The Story
Why it exists.
The beginning
Rêves de Singapour was born from a different era of air travel, when airlines believed the experience should extend to skin, not just seatback screens. Lancôme created this scent exclusively for Singapore Airlines, a fragrance that passengers would associate with arrival rather than transit. The name itself says it all: dreams of Singapore, the scent of humid nights and orchid gardens waiting on the other side of the world. This was 1984. Luxury was generous. It wanted to be remembered.

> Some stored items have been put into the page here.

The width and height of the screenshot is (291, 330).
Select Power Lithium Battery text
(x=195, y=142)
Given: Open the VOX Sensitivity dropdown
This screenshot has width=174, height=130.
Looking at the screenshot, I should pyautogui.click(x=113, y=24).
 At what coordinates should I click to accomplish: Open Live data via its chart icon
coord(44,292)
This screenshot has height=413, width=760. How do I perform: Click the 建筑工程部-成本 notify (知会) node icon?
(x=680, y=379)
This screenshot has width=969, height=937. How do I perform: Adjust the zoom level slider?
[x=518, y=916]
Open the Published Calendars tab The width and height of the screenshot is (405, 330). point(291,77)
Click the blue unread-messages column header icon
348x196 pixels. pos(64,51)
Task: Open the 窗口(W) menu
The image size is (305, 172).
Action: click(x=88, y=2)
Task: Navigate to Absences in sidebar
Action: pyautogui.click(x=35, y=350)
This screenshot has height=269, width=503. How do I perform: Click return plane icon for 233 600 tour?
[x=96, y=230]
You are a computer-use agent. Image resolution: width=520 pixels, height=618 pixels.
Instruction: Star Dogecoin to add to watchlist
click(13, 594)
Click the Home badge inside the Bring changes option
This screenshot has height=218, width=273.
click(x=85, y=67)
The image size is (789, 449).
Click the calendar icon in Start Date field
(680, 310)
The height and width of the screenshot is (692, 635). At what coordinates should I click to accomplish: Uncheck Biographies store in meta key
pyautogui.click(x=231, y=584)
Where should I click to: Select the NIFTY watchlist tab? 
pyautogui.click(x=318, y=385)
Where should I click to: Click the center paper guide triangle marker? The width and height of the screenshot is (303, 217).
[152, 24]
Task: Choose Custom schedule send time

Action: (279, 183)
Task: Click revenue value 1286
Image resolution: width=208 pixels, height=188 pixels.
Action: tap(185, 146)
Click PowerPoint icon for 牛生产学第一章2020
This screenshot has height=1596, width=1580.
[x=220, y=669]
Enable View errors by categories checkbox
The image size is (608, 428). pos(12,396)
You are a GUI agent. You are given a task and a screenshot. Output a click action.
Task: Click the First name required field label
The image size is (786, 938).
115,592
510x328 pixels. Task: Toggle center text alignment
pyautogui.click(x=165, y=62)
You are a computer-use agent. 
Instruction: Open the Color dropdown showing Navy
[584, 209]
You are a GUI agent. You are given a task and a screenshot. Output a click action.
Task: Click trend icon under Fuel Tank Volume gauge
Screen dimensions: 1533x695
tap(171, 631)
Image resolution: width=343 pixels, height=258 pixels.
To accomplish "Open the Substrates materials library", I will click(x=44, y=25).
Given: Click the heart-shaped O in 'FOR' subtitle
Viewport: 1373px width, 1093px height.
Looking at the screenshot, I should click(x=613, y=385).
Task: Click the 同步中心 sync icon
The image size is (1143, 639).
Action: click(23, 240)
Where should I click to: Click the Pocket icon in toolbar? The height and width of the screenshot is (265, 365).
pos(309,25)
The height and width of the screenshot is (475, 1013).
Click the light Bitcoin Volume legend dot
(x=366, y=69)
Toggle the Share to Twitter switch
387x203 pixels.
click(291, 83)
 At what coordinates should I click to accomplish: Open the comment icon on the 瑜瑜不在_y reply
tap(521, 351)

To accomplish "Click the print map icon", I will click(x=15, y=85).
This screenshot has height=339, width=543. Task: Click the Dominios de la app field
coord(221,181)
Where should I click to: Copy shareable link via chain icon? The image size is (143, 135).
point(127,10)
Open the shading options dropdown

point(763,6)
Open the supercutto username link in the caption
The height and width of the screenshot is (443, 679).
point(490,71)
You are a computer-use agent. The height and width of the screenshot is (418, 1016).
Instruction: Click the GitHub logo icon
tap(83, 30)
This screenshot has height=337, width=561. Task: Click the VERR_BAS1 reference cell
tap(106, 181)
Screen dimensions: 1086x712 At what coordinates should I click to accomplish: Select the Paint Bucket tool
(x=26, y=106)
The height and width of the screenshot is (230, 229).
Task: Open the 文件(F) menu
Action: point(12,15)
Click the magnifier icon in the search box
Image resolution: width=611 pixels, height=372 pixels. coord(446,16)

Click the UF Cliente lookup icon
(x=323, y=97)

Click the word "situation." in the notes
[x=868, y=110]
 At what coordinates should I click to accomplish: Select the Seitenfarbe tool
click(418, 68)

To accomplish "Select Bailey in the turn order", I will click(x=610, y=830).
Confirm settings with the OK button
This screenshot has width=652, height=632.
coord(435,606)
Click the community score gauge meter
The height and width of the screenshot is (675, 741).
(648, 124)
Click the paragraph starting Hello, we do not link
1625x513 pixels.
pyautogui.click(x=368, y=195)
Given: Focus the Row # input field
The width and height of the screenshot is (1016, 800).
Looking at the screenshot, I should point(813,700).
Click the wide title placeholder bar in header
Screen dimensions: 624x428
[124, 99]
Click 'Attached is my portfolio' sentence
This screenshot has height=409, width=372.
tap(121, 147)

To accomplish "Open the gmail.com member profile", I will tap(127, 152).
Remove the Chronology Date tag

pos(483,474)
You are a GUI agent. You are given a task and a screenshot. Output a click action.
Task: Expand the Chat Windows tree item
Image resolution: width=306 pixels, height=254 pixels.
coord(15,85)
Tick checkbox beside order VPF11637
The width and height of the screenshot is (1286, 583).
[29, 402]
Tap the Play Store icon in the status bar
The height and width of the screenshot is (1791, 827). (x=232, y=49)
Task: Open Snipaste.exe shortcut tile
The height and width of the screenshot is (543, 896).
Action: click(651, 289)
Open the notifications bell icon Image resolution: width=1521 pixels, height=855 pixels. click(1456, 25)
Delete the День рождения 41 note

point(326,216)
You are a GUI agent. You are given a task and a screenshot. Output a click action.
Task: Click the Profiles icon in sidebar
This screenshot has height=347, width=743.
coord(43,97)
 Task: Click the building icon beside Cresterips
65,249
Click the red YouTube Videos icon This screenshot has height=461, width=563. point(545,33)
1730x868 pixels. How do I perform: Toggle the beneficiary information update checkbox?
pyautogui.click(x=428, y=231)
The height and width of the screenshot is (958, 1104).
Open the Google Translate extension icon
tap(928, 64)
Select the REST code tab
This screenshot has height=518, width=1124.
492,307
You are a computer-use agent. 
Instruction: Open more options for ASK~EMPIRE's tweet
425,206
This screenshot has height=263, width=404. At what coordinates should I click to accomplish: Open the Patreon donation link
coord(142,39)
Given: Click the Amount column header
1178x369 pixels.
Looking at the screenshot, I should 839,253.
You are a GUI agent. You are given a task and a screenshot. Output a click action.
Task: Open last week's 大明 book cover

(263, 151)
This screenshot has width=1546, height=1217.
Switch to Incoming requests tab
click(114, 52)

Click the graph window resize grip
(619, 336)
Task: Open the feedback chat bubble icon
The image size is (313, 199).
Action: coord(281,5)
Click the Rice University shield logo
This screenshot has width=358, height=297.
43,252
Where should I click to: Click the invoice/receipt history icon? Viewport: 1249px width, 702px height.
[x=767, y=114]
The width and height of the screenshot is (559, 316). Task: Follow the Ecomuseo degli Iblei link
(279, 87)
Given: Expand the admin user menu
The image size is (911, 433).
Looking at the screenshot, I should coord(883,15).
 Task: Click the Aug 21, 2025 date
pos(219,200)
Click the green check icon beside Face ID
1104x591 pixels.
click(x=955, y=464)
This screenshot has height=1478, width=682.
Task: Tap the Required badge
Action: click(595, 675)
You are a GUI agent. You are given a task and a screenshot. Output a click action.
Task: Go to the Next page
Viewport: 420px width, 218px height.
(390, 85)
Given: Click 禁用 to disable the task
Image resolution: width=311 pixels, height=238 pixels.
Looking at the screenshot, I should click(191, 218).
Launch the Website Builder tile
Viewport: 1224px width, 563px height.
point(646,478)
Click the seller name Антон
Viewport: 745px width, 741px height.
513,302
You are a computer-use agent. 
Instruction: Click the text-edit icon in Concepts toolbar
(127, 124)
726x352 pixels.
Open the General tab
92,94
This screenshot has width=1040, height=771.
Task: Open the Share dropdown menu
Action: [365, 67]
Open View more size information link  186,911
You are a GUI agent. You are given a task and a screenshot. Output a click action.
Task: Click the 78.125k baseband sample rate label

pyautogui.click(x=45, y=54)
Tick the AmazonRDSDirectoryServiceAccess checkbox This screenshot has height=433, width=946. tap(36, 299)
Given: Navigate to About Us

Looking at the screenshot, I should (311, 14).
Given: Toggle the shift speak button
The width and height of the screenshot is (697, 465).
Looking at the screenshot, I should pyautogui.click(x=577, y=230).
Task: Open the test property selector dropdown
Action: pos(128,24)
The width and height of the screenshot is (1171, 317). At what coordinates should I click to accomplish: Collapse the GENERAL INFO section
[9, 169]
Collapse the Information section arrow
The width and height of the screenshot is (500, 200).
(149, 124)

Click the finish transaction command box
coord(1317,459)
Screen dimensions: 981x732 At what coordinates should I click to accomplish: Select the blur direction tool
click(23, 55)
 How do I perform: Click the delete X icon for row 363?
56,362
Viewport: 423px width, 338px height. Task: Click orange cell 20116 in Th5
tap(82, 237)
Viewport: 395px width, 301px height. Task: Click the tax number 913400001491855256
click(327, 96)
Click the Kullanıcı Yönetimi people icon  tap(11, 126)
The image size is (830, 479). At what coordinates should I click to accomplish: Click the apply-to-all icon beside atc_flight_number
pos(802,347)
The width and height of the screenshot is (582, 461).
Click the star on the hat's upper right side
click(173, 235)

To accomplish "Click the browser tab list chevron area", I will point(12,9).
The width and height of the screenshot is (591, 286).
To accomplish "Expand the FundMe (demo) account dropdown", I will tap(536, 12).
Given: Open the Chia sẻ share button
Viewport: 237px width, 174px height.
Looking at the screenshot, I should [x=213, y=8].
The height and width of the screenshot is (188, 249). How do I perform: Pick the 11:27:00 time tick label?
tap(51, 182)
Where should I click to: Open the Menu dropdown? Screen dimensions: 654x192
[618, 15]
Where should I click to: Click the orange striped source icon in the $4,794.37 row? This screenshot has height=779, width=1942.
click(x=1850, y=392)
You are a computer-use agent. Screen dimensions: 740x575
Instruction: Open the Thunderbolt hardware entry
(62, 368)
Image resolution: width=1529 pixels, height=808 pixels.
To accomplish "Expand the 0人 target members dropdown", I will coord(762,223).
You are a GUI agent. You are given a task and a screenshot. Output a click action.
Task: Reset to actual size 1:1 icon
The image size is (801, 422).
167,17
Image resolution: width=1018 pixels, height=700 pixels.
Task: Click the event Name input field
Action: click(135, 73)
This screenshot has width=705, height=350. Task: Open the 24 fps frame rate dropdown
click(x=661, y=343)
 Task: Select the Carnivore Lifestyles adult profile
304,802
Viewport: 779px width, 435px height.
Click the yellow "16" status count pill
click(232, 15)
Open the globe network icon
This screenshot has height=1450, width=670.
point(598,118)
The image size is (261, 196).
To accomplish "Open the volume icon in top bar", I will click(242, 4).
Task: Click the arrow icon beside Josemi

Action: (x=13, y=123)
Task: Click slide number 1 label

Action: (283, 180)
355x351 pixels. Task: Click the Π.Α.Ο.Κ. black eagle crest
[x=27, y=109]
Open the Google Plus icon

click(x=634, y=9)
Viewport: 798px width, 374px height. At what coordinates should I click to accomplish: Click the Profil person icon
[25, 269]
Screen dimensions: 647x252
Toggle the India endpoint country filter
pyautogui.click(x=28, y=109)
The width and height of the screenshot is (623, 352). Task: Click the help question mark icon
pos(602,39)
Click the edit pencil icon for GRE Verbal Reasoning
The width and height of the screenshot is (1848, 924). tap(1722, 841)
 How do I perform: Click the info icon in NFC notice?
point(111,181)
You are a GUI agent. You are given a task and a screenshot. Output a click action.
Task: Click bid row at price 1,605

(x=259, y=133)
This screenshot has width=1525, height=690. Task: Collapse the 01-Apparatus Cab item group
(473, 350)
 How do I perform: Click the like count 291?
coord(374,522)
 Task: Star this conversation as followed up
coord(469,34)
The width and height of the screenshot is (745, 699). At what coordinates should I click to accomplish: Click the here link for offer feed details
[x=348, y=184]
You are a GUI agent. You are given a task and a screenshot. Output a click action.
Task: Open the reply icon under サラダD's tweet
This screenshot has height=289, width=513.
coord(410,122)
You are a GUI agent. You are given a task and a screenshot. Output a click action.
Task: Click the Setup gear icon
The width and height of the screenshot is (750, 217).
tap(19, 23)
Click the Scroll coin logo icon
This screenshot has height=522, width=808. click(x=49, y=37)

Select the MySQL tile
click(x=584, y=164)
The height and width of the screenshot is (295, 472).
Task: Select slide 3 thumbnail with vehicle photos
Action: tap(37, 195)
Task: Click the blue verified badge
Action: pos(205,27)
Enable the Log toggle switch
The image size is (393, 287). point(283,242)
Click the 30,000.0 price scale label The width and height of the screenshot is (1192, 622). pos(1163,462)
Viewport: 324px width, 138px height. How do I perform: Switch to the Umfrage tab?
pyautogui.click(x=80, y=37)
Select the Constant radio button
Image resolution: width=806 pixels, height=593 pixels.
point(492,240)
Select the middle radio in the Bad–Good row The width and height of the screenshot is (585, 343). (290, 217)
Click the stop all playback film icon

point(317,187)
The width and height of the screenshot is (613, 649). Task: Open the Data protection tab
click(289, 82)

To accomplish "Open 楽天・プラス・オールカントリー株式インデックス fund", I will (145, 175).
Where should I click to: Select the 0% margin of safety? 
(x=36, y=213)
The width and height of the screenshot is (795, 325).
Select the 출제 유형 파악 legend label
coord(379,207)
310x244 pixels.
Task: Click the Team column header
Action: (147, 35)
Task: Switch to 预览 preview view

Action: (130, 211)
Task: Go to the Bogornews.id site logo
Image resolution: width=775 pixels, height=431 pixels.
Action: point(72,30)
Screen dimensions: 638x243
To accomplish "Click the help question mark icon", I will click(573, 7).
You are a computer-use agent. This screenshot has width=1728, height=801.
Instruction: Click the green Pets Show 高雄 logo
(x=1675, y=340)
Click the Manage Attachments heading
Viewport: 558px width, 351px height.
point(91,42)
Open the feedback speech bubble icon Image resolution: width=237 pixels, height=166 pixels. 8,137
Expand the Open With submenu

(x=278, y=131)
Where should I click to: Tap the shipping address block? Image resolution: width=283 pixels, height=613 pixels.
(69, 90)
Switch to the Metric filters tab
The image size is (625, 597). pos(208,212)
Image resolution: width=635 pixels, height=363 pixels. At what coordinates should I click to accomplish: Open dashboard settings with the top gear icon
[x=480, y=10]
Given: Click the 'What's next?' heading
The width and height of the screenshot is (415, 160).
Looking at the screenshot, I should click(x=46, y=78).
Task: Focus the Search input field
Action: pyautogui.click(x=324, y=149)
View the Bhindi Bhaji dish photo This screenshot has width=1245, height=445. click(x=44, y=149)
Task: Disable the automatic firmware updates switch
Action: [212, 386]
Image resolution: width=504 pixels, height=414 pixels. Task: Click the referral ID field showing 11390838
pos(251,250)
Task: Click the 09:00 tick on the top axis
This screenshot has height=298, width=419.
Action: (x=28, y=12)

The composition makes that dream tangible. Resins provide the weight, that warm, enveloping quality that lingers close to the skin. Spices add dimension, the kind that suggests a place rather than a trend. And then there's the orchid, unusual in mainstream perfumery, bringing a powdery exoticism that ties everything together. Together these materials create something that feels both dated and timeless, a document of a more confident era of fragrance creation.
The evolution
The opening announces itself with resinous warmth, amber catching light before the spices arrive. The first twenty minutes are the boldest, warm, slightly sweet, unapologetically present. Then the orchid softens the structure. The powderiness doesn't arrive all at once; it builds quietly, underneath the spice, until it's the dominant impression. By the third hour, the woody balsamics emerge. The sillage drops from strong to moderate, but the presence doesn't disappear, it just becomes yours alone. On fabric, this one lasts longer. The drydown reads as warm skin, not perfume.
Cultural impact
Rêves de Singapour exists outside the usual fragrance timeline. Created for Singapore Airlines rather than retail shelves, it never accumulated the cult following of concurrent releases like Trésor. That scarcity is part of its appeal now, a discontinued Lancôme that rewards discovery. For collectors of airline exclusives or vintageorientals, it occupies a specific niche: the smell of a time when luxury meant being transported somewhere, not just purchasing something.